Under the consent decree, among other requirements, Shell must: 1) sample contaminated stormwater that is discharged into a flood control pond at the facility; 2) inspect a pipeline that had ruptured every six months to ensure no new ruptures have occurred; 3) implement best management practices for the facility’s stormwater collection systems; 4) dredge a flood control pond to maximize its storage capacity; and 5) conduct hydrology and engineering studies to bring the facility’s stormwater discharges into compliance.

Additionally, if Shell restarts petrochemical activities at the facility, which is currently serving as a terminal only, the company must install a 1.34 million gallon storage facility for contaminated stormwater.

Municipalities of Cayey, Hatillo, Las Piedras, Loiza, Rio Grande and Toa Alta

In 2009, EPA filed individual complaints against the municipalities of Cayey, Hatillo, Las Piedras, Loiza, Rio Grande and Toa Alta in Puerto Rico for failing to comply with federal Clean Water Act requirements related to stormwater management for small municipal sewer systems. The six municipalities face a total amount of $291,177 in fines. Municipal stormwater discharges are of concern because they often contain high concentrations of pollutants like fertilizers, pesticides, oil, litter and sediments. Stormwater runoff picks up and transports untreated pollutants into waterways. Municipal stormwater discharges can result in the destruction of habitat, fish mortality, and contamination of drinking water supplies and recreational waterways.

Camp Santiago Training Site

The Puerto Rico Army National Guard and the Army & Air Force Exchange Service entered into settlement agreements with EPA on April 23, 2009 and March 18, 2009 respectively to resolve underground storage tank violations at their Camp Santiago Training Site in Salinas, Puerto Rico. Under the agreements, the two federal entities will together pay a $69,000 fine.  The Guard also agreed to voluntarily install a gauge to detect tank leaks automatically and to install a system costing $670,000 at Camp Santiago that recycles water used to wash vehicles in its fleet. The system is estimated to reduce water use by approximately 6% annually or 1.2 million gallons and to prevent the release of oils, grease, and other substances into the environment. The Army & Air Force Exchange Service, for their part, voluntarily agreed to develop a monitoring plan for all its tanks in use in Puerto Rico.

U.S. Virgin Islands

Kmart Corporation

On September 25, 2009, EPA Region 2 issued a Complaint, Compliance Order, and Notice of Opportunity for Hearing, against Kmart Corporation, Inc., for violations concerning the management of hazardous waste at three of its facilities in the U.S.Virgin Islands:  Kmart 26A Tutu Park Mall, St.

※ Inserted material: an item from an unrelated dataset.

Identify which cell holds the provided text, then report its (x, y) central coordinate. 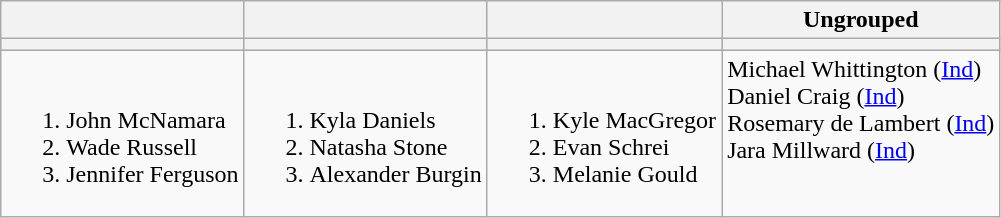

Thomas, Kmart Sunny Isles Shopping Center, St. Croix, and Kmart Sunshine Mall Estate Cane, St. Croix. Kmart had failed to make the required hazardous waste determinations, operated without having obtained a permit or qualifying for interim status, and failed to comply with universal waste regulations.  EPA’s complaint proposes that a penalty of $124,516 be assessed against Respondent. Kmart must also comply with the provisions of the Compliance Order to address the management of hazardous waste at its three facilities. 

ESSO Virgin Islands

Esso Virgin Islands, located in St. Thomas, U.S. Virgin Islands, is a bulk fuel dealer with a total storage capacity of 2,050,000 gallons.  An SPCC inspection conducted at the Respondent’s facility on August 29, 2008 determined the Respondent failed to prepare an adequate SPCC Plan for the facility and failed to seal cracks and holes in areas requiring secondary containment.  A discharge would likely impact the waters, vegetation and adjoining shoreline of Krum Bay and the Caribbean Sea.  EPA proposed an Expedited Settlement Agreement which was accepted by all parties on June 17, 2009.  Respondent has paid a penalty of $1,200 and certified all violations have been corrected.